What I do have is a number of symptoms of anxiety, such as palpitations, frizzy scalp, hyperacusis. But I am completely used to them and comfortable about them, I just ignore it all and get on with life. In the back of my mind its down to work stresses and bad guts but I've never been able to prove that, and don't particularly feel the need to.

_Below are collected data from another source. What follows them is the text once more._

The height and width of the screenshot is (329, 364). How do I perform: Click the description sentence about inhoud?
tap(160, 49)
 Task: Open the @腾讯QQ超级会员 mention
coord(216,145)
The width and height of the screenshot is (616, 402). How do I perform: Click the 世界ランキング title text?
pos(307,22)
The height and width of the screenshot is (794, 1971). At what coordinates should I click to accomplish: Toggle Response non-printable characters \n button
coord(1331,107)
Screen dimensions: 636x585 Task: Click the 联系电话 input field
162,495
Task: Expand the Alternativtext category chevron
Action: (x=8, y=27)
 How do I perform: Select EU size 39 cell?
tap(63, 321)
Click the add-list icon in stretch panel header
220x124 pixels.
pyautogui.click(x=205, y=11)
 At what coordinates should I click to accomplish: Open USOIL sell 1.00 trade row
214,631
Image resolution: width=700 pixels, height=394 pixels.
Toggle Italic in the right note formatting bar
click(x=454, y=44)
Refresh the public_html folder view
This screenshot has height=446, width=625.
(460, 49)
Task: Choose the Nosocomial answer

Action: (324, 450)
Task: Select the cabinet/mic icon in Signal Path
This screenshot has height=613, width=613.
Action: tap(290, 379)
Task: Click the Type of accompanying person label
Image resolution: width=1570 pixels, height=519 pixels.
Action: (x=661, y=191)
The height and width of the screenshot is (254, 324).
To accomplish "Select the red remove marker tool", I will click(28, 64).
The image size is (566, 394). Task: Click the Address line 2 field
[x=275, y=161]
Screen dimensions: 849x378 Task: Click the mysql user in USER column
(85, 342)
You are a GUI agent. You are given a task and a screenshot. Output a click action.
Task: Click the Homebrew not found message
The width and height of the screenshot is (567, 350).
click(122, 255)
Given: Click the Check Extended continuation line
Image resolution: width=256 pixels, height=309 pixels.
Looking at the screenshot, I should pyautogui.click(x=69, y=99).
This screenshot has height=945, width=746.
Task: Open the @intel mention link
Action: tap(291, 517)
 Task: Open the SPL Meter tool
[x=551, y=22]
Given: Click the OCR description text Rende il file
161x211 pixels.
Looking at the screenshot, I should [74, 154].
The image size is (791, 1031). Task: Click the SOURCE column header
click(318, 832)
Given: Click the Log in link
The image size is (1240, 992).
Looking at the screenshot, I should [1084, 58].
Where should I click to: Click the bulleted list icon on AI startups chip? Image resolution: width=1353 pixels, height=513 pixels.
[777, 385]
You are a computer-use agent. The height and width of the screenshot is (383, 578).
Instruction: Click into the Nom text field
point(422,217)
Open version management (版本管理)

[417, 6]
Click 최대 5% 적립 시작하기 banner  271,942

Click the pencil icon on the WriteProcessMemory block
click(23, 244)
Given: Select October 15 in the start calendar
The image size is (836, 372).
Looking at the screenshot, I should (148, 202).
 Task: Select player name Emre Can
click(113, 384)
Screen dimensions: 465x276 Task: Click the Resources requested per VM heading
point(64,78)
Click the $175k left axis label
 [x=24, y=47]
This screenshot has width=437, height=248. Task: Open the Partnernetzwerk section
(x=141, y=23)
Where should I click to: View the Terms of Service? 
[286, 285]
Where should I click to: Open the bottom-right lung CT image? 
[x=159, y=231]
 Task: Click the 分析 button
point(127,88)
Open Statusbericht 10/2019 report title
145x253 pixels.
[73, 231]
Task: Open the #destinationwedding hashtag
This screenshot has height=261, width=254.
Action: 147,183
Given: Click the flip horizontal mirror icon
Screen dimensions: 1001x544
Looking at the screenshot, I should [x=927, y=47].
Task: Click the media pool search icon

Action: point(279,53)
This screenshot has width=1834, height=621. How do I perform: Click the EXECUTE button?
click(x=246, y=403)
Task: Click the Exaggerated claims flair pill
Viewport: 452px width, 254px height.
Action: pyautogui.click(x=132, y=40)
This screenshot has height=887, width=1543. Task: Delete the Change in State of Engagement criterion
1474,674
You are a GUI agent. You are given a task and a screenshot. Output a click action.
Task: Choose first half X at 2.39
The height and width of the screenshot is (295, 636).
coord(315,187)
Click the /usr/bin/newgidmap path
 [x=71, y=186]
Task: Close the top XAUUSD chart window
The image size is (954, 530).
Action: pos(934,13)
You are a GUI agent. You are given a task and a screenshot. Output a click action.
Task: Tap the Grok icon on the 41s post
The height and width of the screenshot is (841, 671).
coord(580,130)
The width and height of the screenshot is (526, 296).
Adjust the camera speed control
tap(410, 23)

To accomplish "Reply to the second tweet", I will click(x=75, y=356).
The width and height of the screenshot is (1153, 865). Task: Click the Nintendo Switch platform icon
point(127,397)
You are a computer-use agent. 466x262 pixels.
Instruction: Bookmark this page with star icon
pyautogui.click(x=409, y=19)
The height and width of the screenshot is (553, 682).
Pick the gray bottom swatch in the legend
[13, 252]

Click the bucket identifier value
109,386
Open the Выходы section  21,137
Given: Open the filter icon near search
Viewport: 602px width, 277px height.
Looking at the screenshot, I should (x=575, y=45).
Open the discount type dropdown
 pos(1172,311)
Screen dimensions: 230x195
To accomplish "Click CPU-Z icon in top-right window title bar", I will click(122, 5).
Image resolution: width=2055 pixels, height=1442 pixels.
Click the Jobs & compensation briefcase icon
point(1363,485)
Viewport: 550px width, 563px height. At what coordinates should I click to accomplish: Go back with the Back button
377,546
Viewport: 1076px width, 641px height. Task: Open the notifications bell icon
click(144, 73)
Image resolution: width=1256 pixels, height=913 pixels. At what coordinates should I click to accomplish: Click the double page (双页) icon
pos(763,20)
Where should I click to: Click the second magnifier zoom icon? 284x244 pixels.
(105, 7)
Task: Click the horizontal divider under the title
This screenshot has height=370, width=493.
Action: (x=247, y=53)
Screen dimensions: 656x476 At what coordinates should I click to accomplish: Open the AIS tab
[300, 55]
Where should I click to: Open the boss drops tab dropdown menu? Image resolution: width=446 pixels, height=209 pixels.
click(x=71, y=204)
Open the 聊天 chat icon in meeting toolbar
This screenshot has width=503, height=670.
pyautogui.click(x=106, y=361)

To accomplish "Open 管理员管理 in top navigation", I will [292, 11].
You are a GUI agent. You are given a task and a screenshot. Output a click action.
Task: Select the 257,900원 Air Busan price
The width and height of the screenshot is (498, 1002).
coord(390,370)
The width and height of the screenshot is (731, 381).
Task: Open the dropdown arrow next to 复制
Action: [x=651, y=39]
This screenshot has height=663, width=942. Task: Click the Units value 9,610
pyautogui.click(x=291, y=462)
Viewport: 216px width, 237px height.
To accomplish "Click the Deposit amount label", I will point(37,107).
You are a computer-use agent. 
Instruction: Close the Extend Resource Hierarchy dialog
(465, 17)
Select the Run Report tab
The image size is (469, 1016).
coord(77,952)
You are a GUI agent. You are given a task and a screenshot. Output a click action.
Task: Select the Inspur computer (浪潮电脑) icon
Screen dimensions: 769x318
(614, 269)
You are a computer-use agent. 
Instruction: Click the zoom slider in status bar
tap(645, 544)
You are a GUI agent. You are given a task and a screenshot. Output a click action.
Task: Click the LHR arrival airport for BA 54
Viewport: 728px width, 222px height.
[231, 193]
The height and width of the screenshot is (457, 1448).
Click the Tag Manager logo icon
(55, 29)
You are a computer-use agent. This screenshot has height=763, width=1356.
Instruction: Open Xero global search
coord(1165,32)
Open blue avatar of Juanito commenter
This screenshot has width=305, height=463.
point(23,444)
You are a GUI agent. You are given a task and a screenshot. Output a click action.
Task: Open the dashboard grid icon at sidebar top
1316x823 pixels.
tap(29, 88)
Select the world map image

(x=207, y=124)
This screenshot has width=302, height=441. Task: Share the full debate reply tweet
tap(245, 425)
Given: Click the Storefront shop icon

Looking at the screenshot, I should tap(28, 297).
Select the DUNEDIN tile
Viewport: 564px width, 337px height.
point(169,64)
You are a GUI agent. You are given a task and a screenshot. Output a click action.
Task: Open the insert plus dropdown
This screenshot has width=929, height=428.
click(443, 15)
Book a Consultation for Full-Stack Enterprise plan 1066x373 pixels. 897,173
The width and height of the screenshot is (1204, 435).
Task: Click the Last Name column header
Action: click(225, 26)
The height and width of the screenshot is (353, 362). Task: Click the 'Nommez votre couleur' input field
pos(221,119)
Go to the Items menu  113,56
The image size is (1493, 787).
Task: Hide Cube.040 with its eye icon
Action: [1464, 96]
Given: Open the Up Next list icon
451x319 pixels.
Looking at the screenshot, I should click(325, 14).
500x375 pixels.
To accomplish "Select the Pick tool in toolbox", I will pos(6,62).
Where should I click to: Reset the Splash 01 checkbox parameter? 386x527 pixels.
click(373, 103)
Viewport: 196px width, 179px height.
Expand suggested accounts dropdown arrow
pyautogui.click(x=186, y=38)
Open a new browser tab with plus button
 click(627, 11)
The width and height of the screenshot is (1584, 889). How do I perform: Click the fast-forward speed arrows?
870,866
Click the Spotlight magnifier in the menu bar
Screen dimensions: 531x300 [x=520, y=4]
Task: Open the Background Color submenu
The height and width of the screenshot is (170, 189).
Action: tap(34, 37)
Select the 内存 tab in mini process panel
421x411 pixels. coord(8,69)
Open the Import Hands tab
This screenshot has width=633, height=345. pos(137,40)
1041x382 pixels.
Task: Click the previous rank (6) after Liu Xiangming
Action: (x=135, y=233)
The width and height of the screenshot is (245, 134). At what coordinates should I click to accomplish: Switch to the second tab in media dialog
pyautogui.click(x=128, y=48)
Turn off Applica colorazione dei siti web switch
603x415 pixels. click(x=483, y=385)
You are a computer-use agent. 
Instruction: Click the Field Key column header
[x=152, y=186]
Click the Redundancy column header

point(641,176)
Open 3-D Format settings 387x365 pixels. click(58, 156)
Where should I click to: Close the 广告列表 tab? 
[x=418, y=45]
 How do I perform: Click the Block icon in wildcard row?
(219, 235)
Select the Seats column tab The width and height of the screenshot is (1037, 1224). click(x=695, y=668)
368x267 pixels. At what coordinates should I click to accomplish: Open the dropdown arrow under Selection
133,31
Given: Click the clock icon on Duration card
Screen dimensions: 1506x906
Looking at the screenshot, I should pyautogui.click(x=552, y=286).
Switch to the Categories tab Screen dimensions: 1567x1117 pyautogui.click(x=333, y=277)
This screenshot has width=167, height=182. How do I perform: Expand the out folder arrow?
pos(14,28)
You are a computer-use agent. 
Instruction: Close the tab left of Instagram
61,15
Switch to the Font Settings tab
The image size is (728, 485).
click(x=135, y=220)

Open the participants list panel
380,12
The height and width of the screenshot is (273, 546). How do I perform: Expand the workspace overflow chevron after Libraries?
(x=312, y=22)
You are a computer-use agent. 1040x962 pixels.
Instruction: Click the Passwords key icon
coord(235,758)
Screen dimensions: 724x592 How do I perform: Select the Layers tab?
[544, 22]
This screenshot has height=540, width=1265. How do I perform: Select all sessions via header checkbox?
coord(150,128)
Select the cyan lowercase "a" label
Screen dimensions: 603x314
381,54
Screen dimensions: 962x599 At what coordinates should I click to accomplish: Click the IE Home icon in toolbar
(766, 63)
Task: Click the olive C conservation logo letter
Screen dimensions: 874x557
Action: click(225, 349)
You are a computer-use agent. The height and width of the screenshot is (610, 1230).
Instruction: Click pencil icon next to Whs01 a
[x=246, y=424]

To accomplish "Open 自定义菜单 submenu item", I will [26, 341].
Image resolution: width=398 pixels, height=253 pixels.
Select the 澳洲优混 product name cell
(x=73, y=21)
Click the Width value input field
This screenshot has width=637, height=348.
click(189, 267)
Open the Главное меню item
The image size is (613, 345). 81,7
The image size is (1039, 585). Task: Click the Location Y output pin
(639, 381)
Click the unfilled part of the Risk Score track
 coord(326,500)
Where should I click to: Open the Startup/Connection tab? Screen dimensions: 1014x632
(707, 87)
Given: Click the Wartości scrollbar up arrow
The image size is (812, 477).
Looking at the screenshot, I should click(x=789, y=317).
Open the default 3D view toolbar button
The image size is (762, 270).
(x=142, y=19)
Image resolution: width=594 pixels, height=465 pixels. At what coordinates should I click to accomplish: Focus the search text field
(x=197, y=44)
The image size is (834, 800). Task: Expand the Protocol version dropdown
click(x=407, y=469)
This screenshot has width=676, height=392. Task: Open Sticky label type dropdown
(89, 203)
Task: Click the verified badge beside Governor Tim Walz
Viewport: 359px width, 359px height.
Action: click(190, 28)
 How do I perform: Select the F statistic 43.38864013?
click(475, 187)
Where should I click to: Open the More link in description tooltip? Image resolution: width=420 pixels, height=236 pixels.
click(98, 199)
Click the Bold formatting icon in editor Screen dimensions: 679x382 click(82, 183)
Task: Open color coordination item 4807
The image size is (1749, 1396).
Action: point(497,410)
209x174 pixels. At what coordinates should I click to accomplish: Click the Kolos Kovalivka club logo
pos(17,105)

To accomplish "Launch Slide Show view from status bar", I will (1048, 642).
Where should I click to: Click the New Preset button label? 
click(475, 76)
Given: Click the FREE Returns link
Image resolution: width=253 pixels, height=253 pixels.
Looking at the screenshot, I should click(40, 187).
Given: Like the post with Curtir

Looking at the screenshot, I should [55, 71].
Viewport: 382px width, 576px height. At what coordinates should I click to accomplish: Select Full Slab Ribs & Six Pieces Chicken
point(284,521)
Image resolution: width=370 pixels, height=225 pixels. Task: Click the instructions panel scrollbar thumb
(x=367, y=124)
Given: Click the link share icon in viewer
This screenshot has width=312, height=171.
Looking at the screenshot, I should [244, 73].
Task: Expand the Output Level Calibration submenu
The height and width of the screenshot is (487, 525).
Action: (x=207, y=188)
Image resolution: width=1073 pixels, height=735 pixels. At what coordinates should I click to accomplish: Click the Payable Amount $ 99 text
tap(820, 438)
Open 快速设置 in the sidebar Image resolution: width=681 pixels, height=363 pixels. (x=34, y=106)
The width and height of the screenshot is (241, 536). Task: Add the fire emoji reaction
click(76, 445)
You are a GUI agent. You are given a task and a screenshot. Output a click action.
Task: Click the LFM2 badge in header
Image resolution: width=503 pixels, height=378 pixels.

Still the other day I got home after a weekend away, did a couple of hours work on the pooter and felt quite good about myself, so decided to go and sit with the wife and have a couple of alcohol free beers with the tv on. Wicked I know
Then I started to feel strange, almost "floored", guts felt unusually relaxed, and I started to feel a bit weird, but not dizzy, felt the need to lie down, heart started pounding like crazy. I'm normally quite fit and my heart rate was well over double what it would normally be just laying down. I tried to relax and control breathing and see if it went away but it just kept getting worse, I felt like I should pass out, my hands and feet went numb, and my legs (thighs) started shaking and I felt rather cold. I was unable to speak at my normal speed, I could only talk slowly.
My wife got an ambulance to come. I was still going downhill. When they arrived they did an ecg and it was all ok, and heart rate started to go down after they asked me to stand up.
In hospital they couldn't find anything wrong with me whatsoever, all they could think of was an anxiety attack. Yet I wasn't consciously paniced or worried
In the couple of days since I've been back to work but I don't feel completely functional mentally.
I was hoping anyone who experiences panic/anxiety attacks could tell me if this is consistent with your own experiences of what attacks can be like. I suppose a trip to the docs is due but I'd like to have a better understanding of whether this fits well with a panic attack or not.